Als nun Steffani Staatsgeschäfte am Hofe zu Hanover besorgte, und selbst zur Würde eines Bischofes erhoben war, setzte er seinen Kompositionen den Namen seines Kopisten: Gregorio Piva bei, und legte 1708 seine musikalischen Aemter nieder; allein demungeachtet ernannte ihn 1724 die Akademie der Musik in London zu ihren Vorstand, welche Ehren-Charge er auch mit vielem Danke angenommen hat. Im Jahre 1729 beschloß er sein Vaterland zu besuchen, gieng nach Italien, und blieb den ganzen Winter über daselbst, wo er dann bei dem Kardinal Ottoboni Opern, Oratorien, u. dgl. von seiner Komposition aufführen ließ, auch, ungeachtet seines 79jährigen Alters, öfters noch selbst sang. Im folgenden Jahre 1730 kehrte er nach Hanover zurücke, wo er bald darauf im 80sten Jahre seines Alters starb.
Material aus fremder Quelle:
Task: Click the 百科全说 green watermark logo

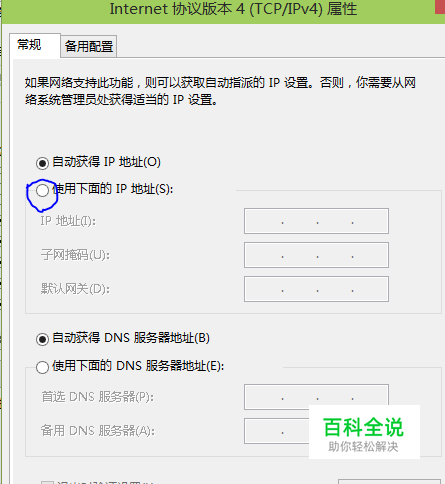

Steffani war in der Direktion seiner Musiken sehr akkurat. Er duldete bei einfachen und natürlichen Stellen im Gesange keine Verzierungen und Manieren, sondern bestand auf einem gefühlvollen Vortrag nach den aufgezeichneten Noten. In seinem Umgange war er freundlich, gesprächig und munter, er studirte vieles, arbeitete fleißig, und war überhaupt ein Mann, der mit einem guten Kopfe auch ein gutes Herz vereinte. Von seinen theoretischen und praktischen Werken werden hier angeführt: a) Quanta certezza habbia da suoi Principii la Musica. (Amsterdam 1695.) Diese Schrift hat Werkmeister in das Deutsche übersetzt, und mit Anmerkungen zu Quedlinburg und Aschersleben 1700 herausgegeben. Eine zweite Auflage der deutschen Uebersetzung besorgte Johann Lorenz Albrecht zu Mühlhausen 1769. b) Sonate da Camara à 2 Violini, Alto e Contin. c) Sacer Janus Quadrifrons tribus vocibus vel duabus qualibet praetermissa modulandus. (Monachii 1685.) Von seinen geschriebenen Opern sind, ausser der in München 1685 aufgeführten Servio Tullio, noch durch die in Hamburg herausgekommene deutsche Uebersetzung der Texte bekannt geworden: Der hochmüthige Alexander; 1695. 2) Roland; 1696. 3) Heinrich der Löwe. 4) Alcides. 5) Alcibiades; 1697. 6) Atlanta; 1098; und 7) Il Trionfo del Fato; 1699. Forkel’s musikalischer Almanach. Der Zufriedene, ein Wochenblatt. (Nürnb. 1763.) Ferners wurden in München folgende Opern mit Musik von seiner Komposition noch gegeben: Marco Aurelio (1681.) Solone (1685.) und Alarico in Baltha. (1687.) Christ. Freihr. v. Aretin. Mspt.
Anm. 1: Ueber die ehemals in München herausgegebene Opern-Text-Bücher, mit schönen Kupfern geziert, ist nachzusehen in meinemb Künstler-Lexikon. (München 1810.) B. II. S. 66. Santurini.